Re: BUG #5059: Planner ignores estimates when planning an IN () subquery

From: Robert Haas <robertmhaas(at)gmail(dot)com>
To: Kenaniah Cerny <kenaniah(at)gmail(dot)com>
Cc: pgsql-bugs(at)postgresql(dot)org
Subject: Re: BUG #5059: Planner ignores estimates when planning an IN () subquery
Date: 2009-09-17 02:35:28
Message-ID: 603c8f070909161935t68266cdt2cf1c10803b8ccd7@mail.gmail.com
Views: Raw Message | Whole Thread | Download mbox | Resend email
Thread:
Lists: pgsql-bugs

On Wed, Sep 16, 2009 at 6:39 PM, Kenaniah Cerny <kenaniah(at)gmail(dot)com> wrote:
> I can provide the output of statistics queries if you would like. Just let
> me know which statistics you want and I'll pastebin them.
>
> As far as selectivity goes, the selectivity estimate for the
> user_anime_log.user_account_id was definitely miscalculated. The
> user_anime_log contains up to 15 entries per user (70,000 users, but only
> 475,811 rows). The default statistics target on that relation is set to
> 1000. But even with poor statistics, guessing 62,000 rows when there's a
> maximum of 15 per user account is still quite a miss.

You've changed the table name on me, vs. what you pasted in the query,
which had a user_activity_log but no user_anime_log...
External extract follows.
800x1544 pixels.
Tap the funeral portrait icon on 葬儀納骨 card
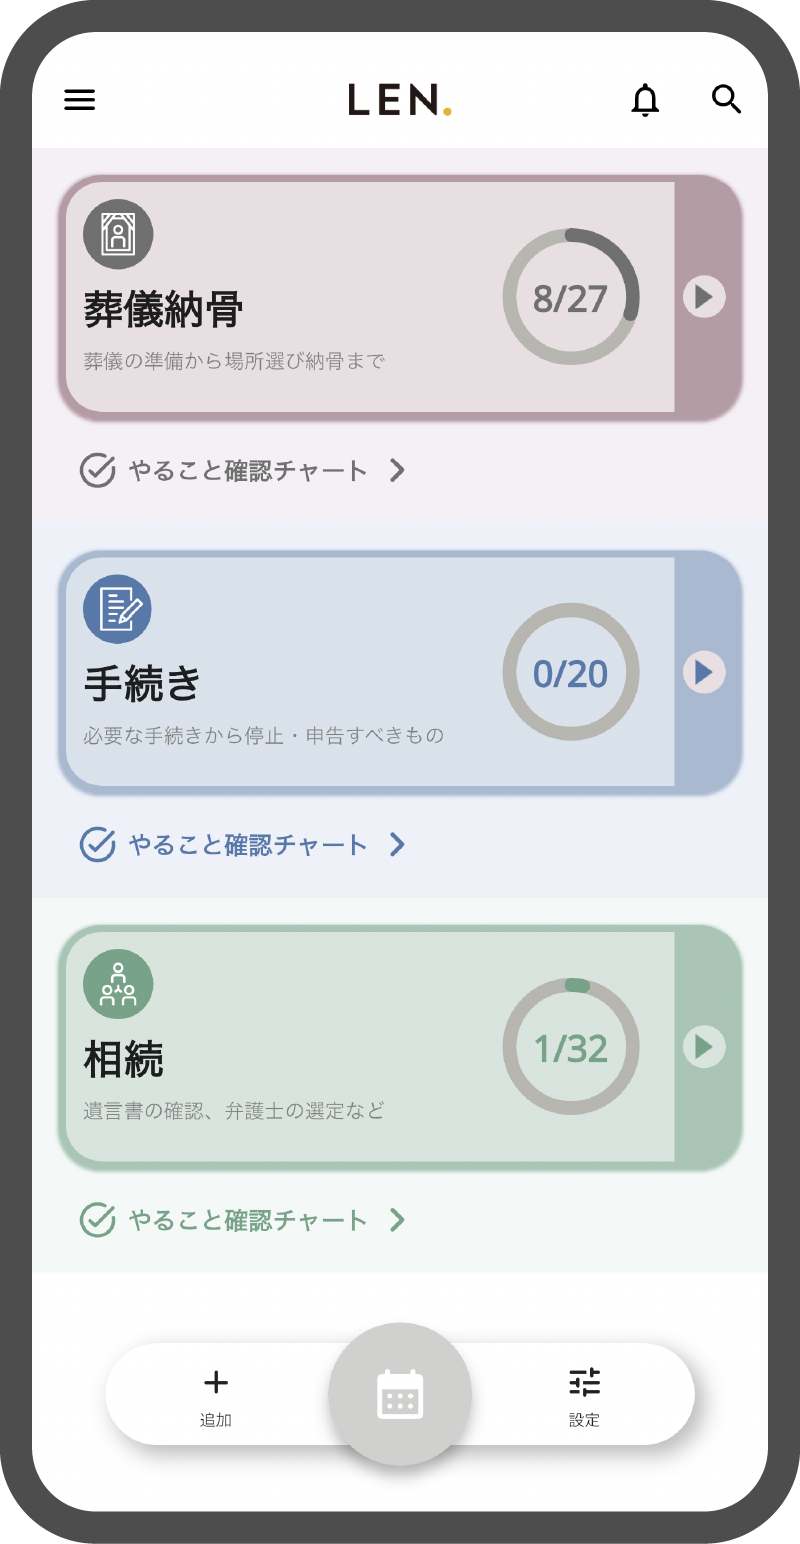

> Analysis of SELECT * FROM user_activity_log WHERE user_account_id = 17238;
> estimates 13 rows and returns 15, which is quite reasonable considering the
> statistics targets.
>
> Please forgive my ignorance, but in the case of my subquery, is the
> estimated number of rows and cost being taken into account (or only the
> selectivity)?

Well, selectivity is just a term that refers to the fraction of rows
that match some condition (rows themselves do not have selectivity).
Usually the initial estimating is done in terms of selectivity, which
is then multiplied by the total number of rows to find the number of
rows that will remain after the condition is applied.

So, yes, rows and cost are taken into account. The problem here is
that the planner is mis-estimating the selectivity, therefore it
computes the wrong number of rows (way too high), therefore it makes
the wrong decision.

> Granted I don't understand much about the planner internals,
> but it seems strange that a nested loop semi join would be chosen when the
> inner table is estimated to return an extremely low number of rows with low
> cost and low selectivity. Shouldn't the planner also estimate the cost of an
> inner (er, left?) join in that scenario?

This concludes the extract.